I hate to bang on about this – which is to say, I rather like banging on about this – but the four above-named clubs have now won the Cup in 11 of the last 12 years. Which is no criticism of them, of course, rather a criticism of the way in which the advent of the Premiership, the Champions' League and television money has disastrously contracted the group of clubs able to lift major domestic trophies.

A reader last week sent an e-mail eloquently disagreeing with this point of view, saying that the League and FA Cup have in every decade been dominated by an élite group, that all that has changed is the identity of clubs within that élite. Nothing is new, he averred, under the sun. Or under the roof, as the case may be.

There is some truth in that, but only some. Not since Wanderers pipped Royal Engineers in 1872 has a 12-year period passed in which so few different clubs have won the FA Cup, in fact it is hard to read the Rothman's Football Yearbook and not pine for the past.

From 1920 to 1932, for example, the Cup was won by Aston Villa, Tottenham, Huddersfield Town, Bolton Wanderers (three times), Newcastle United (twice), Sheffield United, Cardiff City, Blackburn Rovers and West Bromwich Albion. Even from 1980 to 1992, seven clubs triumphed – West Ham, Tottenham, Manchester United, Everton, Liverpool , Coventry and Wimbledon.

Still, pining for the past, while a nice way of filling a column, is ultimately a pointless exercise. My esteemed colleague Ken Jones, always a must-read, is fond of skewering those he refers to as his "younger brethren in this trade" for their tendency to gaze myopically at history, but when a benign contemplation of the past leads to a cynical dissatisfaction with the present it is probably best avoided. Sport, like politics, art and, a personal bugbear, the diminished jamminess of a Jammie Dodger, is what it is.

And so to my reflections on this English football season, all over bar a lot of shouting in the play-off finals. Here are three firmly-held convictions that I did not hold as firmly or even at all last August, but which the ensuing nine months or so have cemented.

Sir Alex Ferguson is the greatest British club manager of all time.

This would be less contentious if the Manchester United manager were more likeable, but if he were more likeable he would be less great. I take on board the claims of Matt Busby, Jock Stein, Brian Clough, Bill Shankly and especially Bob Paisley to be hailed as the greatest ever. To say nothing of the oft-overlooked Gordon Lee.
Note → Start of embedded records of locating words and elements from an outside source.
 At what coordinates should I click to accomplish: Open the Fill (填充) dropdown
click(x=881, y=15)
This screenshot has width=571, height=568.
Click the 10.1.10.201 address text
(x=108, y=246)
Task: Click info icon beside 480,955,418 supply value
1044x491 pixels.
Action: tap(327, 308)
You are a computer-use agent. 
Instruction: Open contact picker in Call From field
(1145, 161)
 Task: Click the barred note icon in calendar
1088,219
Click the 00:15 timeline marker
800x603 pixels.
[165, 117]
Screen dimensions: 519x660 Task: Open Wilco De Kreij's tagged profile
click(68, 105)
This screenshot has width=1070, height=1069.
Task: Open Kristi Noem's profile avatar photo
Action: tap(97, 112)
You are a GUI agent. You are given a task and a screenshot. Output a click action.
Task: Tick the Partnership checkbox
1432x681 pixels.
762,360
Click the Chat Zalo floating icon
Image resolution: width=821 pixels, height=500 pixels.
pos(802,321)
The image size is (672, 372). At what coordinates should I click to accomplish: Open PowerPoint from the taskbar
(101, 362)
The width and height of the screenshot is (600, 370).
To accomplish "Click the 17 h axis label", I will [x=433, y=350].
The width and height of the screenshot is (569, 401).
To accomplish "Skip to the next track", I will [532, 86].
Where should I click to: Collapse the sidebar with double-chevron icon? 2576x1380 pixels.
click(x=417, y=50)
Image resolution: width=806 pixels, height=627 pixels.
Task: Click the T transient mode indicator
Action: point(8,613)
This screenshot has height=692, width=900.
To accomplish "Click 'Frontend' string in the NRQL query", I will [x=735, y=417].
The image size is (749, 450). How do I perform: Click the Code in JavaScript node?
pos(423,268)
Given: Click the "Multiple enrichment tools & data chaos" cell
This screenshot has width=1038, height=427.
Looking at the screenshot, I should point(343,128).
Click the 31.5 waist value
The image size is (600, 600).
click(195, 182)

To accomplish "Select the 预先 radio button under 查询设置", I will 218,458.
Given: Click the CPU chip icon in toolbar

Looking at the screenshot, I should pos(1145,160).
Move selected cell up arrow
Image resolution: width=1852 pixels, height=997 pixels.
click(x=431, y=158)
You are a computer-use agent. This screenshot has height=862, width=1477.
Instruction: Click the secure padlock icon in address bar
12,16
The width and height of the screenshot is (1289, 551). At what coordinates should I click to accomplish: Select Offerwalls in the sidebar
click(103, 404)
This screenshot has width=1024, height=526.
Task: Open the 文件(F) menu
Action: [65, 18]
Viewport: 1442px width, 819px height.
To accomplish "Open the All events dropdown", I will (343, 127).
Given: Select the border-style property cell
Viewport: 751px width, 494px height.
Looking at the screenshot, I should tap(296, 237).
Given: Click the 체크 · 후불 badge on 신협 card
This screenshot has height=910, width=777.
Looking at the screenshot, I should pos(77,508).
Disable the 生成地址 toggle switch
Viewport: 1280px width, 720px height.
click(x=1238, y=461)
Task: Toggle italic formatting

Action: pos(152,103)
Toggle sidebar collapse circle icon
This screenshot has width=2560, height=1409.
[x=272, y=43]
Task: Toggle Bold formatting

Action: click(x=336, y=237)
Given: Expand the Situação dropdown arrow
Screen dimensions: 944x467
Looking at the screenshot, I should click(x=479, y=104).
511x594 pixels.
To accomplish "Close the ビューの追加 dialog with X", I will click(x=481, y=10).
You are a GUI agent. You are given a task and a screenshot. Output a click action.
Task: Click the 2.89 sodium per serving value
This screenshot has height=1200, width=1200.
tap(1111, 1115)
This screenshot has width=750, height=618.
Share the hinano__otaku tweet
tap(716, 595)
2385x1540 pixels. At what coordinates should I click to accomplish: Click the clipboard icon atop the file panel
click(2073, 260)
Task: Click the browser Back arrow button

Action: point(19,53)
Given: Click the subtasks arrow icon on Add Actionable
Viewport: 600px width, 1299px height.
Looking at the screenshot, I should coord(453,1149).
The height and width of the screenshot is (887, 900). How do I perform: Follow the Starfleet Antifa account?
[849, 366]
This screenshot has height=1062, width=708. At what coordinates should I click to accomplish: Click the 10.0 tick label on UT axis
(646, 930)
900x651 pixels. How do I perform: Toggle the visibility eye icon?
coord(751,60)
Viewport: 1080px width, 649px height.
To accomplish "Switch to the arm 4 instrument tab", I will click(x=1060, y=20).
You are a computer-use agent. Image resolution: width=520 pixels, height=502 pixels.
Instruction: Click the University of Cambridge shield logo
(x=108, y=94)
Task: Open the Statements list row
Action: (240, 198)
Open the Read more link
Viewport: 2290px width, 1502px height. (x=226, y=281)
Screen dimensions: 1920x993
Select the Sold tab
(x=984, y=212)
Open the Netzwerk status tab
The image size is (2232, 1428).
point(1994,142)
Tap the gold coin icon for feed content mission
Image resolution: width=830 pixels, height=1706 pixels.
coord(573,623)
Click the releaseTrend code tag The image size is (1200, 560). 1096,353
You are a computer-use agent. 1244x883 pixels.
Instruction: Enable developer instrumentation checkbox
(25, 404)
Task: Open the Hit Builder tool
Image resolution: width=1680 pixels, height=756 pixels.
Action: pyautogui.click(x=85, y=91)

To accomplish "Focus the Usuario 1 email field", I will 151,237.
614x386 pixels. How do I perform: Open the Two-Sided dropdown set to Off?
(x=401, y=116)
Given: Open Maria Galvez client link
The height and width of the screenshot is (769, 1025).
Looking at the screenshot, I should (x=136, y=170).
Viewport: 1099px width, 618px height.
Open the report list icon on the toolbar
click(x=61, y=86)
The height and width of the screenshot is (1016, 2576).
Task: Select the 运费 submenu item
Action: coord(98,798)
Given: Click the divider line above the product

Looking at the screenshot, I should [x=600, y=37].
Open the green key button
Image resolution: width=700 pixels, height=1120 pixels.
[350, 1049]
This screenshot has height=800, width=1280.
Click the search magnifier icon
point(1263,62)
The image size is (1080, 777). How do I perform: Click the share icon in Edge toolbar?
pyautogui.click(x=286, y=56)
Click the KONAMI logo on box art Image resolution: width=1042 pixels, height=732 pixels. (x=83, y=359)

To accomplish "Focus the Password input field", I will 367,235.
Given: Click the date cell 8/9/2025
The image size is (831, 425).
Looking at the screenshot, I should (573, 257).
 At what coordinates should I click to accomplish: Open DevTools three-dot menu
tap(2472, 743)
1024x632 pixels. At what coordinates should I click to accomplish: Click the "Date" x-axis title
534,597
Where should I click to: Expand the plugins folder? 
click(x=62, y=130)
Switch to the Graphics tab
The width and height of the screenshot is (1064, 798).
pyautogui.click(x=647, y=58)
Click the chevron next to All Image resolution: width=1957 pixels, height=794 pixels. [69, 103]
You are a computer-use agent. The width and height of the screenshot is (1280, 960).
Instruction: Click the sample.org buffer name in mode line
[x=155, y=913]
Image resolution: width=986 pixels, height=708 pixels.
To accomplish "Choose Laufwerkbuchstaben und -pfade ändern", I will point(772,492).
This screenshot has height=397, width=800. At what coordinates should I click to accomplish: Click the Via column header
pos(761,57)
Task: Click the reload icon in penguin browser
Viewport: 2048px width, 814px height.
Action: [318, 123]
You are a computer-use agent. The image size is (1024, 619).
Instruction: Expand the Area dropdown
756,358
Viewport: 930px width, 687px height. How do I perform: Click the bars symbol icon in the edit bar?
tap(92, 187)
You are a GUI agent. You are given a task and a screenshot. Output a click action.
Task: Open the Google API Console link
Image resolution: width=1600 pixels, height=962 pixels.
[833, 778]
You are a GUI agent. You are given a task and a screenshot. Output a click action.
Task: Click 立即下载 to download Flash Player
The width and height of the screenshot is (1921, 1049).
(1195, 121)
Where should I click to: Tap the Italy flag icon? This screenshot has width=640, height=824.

But Paisley, who comes closest, inherited from Shankly a winning side and a fantastic Anfield infrastructure. Ferguson's inheritance at United was considerably less promising. And unlike all the above except Clough, he has propelled two clubs to remarkable success. In fact his achievements with Aberdeen, breaking the Old Firm duopoly and beating Real Madrid, of all teams, in a European final, are arguably just as impressive as what he has pulled off with United.

Gérard Houllier is the most over-rated manager in the Premiership.

Many Liverpool fans don't believe me, and some Everton fans disown me, when I say that my love for the Blues has never involved a concomitant hatred of the Reds. In fact, I don't know whether there is a campaign to have Bob Paisley posthumously knighted, or even whether Buck House does that sort of thing, but I'd be happy to start one.

This season, however, I have taken a lot of pleasure in Liverpool's reverses. Houllier has spent like Midas but shopped at Argos. His most exciting players are those he inherited, and even with them his sides consistently played the most unenthralling football I have ever seen from Liverpool. And I'm not jumping on an anti-Houllier bandwagon; I was on board when it started rolling. When Liverpool were riding high in the Premiership, I offered to dye my hair red if they won the title. Many Liverpool fans e-mailed to say they would personally buy the dye. Now that Houllier has failed even to get the club into the Champions' League, they should do the honourable thing and dye their hair blue.

David Moyes is the next Alex Ferguson.

Of the six greatest British managers listed above (leaving out Gordon Lee just for now), four are or were Scottish. I don't what they do with the water up there. Actually, I do. They turn it into Glenfiddich. Whatever, Moyes has all it takes to join the greats. My worry is that it will happen at Old Trafford, not Goodison Park.